In 2011, Georgia Dai was an exception because she was working. Her job in a musical library lasted two years and her friends had even nicknamed her the “crisis antidote.” But now this young woman is forced to take six-month contracts and undeclared jobs that pay 500 euros ($685).
Maria has given up getting social protection because she couldn’t pay the 200 euros ($274) per month. A friend of hers recently hired her for translation work and paid her by offering a year of private health insurance. She got tired of waiting for her job in the university, where she defended her doctoral thesis, and now does odd jobs. Her parents have advised her to leave the country, but she is hesitant. “I am only ready to leave if I find a job that corresponds to my diplomas,” she says.
Georgia thinks about leaving too, but where? “I don’t think the European countries are eager to welcome us,” she says.
Is Greece doing better? “We think that the major part of the crisis is over and that the machine can work again, but it’s still fragile,” says the IOBE’s Angelos Tsakanitas. Tourism is on the rise, the bank sector is stronger, and startup’s are increasingly successful, he says. Today, many young people who graduate from economics schools want to start their own companies. “But the problem is that the banks don’t loan money, and the Greek companies are having difficulty,” he adds.
The government is going to redistribute a part of the 2013 surplus to the poorest people. “With the economic situation stabilized, people will begin to see the first signs of redistribution,” says Panos Carvounis, a European Commission representative in Athens. But according to political specialist Georges Sefertzis, “these optimist speeches are contradictory with the people’s lives, especially those of the middle class, who are crushed by taxes.”
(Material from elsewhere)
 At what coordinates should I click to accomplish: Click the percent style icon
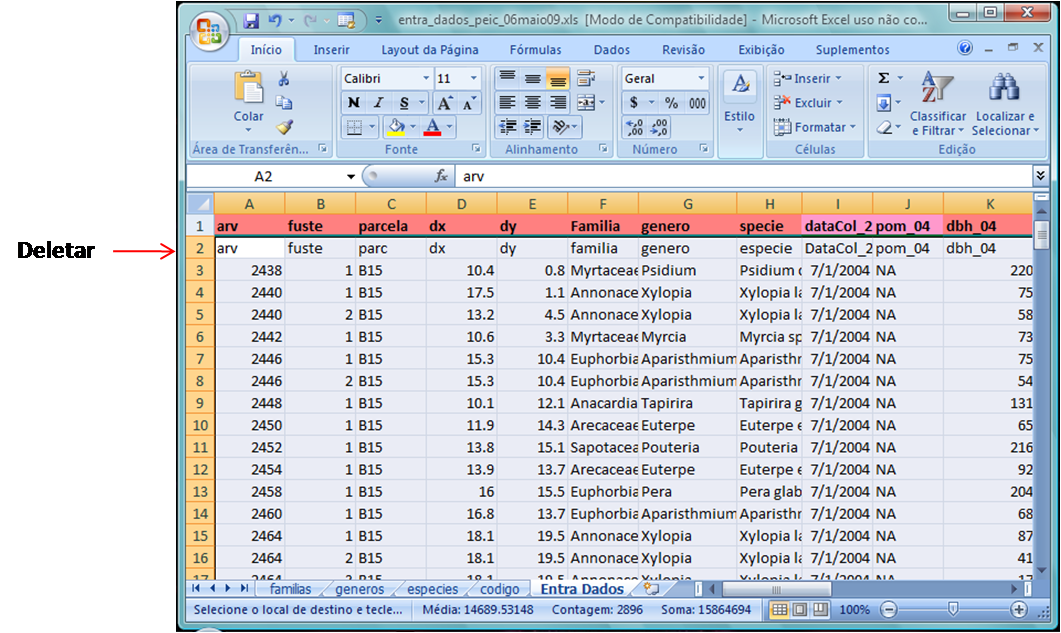pyautogui.click(x=671, y=103)
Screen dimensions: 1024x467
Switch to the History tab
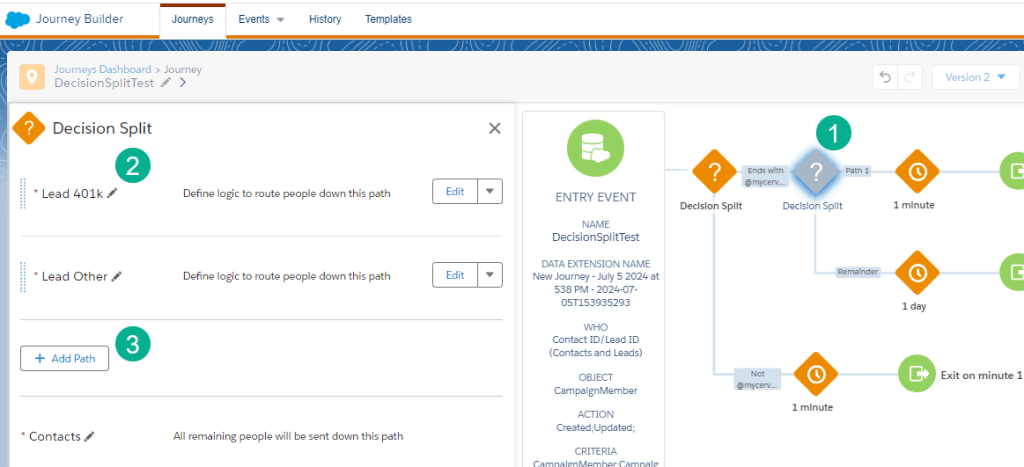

Is Greece doing better? Marches and strikes are still being organized, though fewer people are attending. Instead, they stay home, many feeling depressed and resigned. “Hearing again and again that there’s no alternative, people end up feeling guilty,” says psychiatrist Stelios Stylianidis. “Guilty because they took advantage of the system by asking a favor of their congressman.”
This resignation favors the government of Antonis Samaras, who after two years of managing the crisis managed to ward off the attacks of Alexis Tsipras’ SYRIZA (Coalition of the Radical Left).
Another psychiatrist, Dimitri Ploumpidis, says Greece is “depressed and a bit confused, just like an elderly person.”
And what about Europe? “Suicidal,” he says.